Stored entries:
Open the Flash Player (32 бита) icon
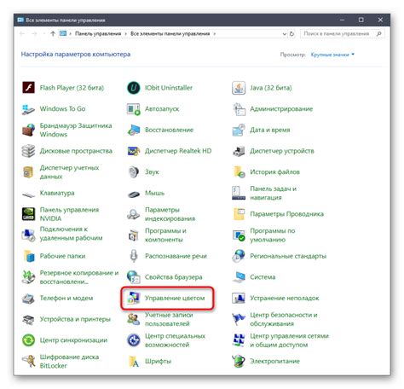click(x=28, y=88)
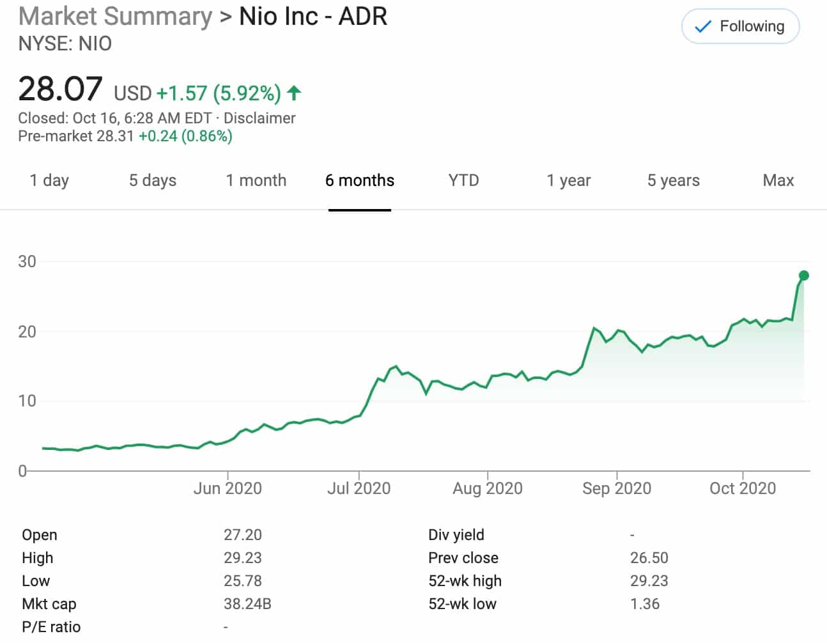Select the 5 years view

673,180
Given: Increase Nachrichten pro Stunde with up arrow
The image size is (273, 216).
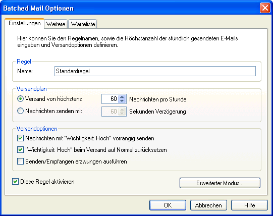Looking at the screenshot, I should click(122, 97).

◆ **What you need to do**
Set out the lines of the material above as a numbered list, skipping any blank lines and omitting the pictures.

◆ **Result below**
1. Open the Flash Player (32 бита) icon
2. click(x=28, y=88)
3. Select the 5 years view
4. 673,180
5. Given: Increase Nachrichten pro Stunde with up arrow
6. The image size is (273, 216).
7. Looking at the screenshot, I should click(122, 97).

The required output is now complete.